Alicia knows what scene she does want to be a part of, and it’s right where she is. At the end of the day, she’s more comfortable making metal and living in her own skin than before she began transitioning.

“There are aspects to transitioning that suck. There are aspects to being a transgender person in modern society that suck but none of it has to do with being transgender itself. All of it is external factors. It’s all in the way that people treat you. It’s all in the way that society treats you and I would rather authentically be hated to be quite frank than to suffer in silence to a world that doesn’t care. Anything I experienced pre-transition was much worse because even on my worst day now I know that I see the world and myself in the way I am meant to and I appreciate the extra layer of perspective that I have been given. I know that I’m a better person, I’m a better friend, I’m a better ally as a helper to other people than I was previously. I would not trade that. And external things can change.”

If you’re not already in Alicia’s circles, or familiar with a lot of trans artists, you can start to change those external things by just opening you ears to the people involved. You’re probably already familiar with some of the work of queer, trans and gender-nonconforming musicians lauded here at Angry Metal Guy; power metal from Dialith, death-doom from Soulmass, doom from Miasma Theory, and experimental drone-doom from Vile Creature. Alicia also points to Klaymore‘s heavy metal and black metal from Rage of Devils – on the grindy, nasty side, Kronos recommends Cretin and SeeYouSpaceCowboy.

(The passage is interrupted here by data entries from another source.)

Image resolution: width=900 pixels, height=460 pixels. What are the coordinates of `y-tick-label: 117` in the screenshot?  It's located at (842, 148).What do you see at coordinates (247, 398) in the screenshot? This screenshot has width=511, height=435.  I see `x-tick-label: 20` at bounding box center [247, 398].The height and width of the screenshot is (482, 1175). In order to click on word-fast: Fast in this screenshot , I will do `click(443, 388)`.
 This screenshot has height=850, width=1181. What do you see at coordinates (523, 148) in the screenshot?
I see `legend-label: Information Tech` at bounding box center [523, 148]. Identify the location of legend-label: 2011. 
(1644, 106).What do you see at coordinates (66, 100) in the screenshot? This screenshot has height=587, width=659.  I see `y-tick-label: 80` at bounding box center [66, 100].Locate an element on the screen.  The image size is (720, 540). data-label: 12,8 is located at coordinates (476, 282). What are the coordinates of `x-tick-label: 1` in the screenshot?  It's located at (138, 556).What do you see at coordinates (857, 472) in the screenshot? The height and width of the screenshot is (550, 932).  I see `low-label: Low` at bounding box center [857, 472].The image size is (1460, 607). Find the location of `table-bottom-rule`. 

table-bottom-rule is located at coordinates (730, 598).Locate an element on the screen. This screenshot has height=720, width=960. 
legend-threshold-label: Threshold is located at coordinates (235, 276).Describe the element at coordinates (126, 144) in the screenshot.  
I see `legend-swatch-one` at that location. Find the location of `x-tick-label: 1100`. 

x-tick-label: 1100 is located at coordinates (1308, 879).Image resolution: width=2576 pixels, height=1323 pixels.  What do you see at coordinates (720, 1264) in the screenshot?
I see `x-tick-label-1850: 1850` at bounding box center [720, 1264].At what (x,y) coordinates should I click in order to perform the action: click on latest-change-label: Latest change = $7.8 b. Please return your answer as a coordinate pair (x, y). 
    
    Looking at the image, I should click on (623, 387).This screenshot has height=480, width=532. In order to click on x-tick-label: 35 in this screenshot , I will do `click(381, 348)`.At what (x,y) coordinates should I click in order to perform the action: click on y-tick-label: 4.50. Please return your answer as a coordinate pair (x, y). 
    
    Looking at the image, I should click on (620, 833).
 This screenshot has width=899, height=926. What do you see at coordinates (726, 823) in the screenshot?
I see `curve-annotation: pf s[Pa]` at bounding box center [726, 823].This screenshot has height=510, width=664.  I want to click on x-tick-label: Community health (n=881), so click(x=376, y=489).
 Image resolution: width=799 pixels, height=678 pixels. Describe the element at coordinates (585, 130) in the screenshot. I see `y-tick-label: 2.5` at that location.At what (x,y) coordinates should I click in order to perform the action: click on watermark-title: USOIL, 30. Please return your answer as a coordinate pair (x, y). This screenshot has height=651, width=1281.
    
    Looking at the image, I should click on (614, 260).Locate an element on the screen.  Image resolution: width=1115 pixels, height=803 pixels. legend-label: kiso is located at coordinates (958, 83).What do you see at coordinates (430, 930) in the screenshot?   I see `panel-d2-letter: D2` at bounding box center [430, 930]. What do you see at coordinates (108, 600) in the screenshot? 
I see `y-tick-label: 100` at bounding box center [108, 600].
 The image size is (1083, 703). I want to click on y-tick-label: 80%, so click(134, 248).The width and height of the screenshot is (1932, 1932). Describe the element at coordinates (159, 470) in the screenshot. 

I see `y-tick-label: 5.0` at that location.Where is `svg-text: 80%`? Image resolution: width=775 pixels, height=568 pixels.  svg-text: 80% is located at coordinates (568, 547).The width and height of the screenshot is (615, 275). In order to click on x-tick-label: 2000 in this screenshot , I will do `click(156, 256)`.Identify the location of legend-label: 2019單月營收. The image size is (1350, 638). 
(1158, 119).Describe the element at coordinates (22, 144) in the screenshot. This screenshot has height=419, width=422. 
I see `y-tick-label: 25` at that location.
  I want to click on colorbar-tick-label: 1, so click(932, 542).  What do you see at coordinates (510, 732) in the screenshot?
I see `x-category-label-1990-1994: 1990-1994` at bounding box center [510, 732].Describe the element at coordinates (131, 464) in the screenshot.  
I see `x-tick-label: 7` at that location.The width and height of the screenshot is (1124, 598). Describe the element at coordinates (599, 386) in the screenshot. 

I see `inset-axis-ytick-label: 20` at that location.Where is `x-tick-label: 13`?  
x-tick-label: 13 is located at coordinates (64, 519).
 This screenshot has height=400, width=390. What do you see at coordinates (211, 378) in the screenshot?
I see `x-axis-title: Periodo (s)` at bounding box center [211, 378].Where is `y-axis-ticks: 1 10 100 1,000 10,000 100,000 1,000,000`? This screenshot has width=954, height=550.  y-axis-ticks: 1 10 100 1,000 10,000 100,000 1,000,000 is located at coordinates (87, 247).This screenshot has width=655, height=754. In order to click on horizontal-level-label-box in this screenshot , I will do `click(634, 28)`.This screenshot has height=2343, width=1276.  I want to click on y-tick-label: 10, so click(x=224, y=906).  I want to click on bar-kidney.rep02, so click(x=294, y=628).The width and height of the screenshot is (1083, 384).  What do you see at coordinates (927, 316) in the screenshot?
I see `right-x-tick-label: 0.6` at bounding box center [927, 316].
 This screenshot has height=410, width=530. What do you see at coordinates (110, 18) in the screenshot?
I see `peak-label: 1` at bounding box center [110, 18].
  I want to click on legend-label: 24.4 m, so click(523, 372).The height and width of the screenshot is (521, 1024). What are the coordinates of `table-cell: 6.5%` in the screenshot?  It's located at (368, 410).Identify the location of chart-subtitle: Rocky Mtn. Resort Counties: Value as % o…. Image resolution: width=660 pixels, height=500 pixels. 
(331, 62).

“For people in heavy metal that are maybe curious about queer artists and trans artists; if you see it, try to uplift it. If you don’t like it musically, that’s fine. Don’t uplift it unless you really think the quality is there; keep your standards. But if you find an artist that you’re really passionate about, chances are they need some spotlight on them. Champion them. One way to get artists noticed, especially when people who maybe previously weren’t as known for making it, is just to be that first follower. If the band is the leader, you as the first follower are going to be the one who gets other people into it. When they see other metal fans appreciating it, maybe it doesn’t seem like ‘Well, this band that is a bunch of trans people and queer people singing about trans and queer things, that’s not for me.’ But when they see other metalheads enjoying it, maybe they think – ‘Maybe this is for everyone. Maybe I can start appreciating it for what it is.’”

And if you’re a trans drummer, get in touch with Alicia.

“We’re really trying at some point to make an all-trans band but we realize that we don’t know any trans drummers, so we’re going to have to bully one of our guitar player friends into learning the drums, which Leona and I joke is how a lot of drummers come to be.”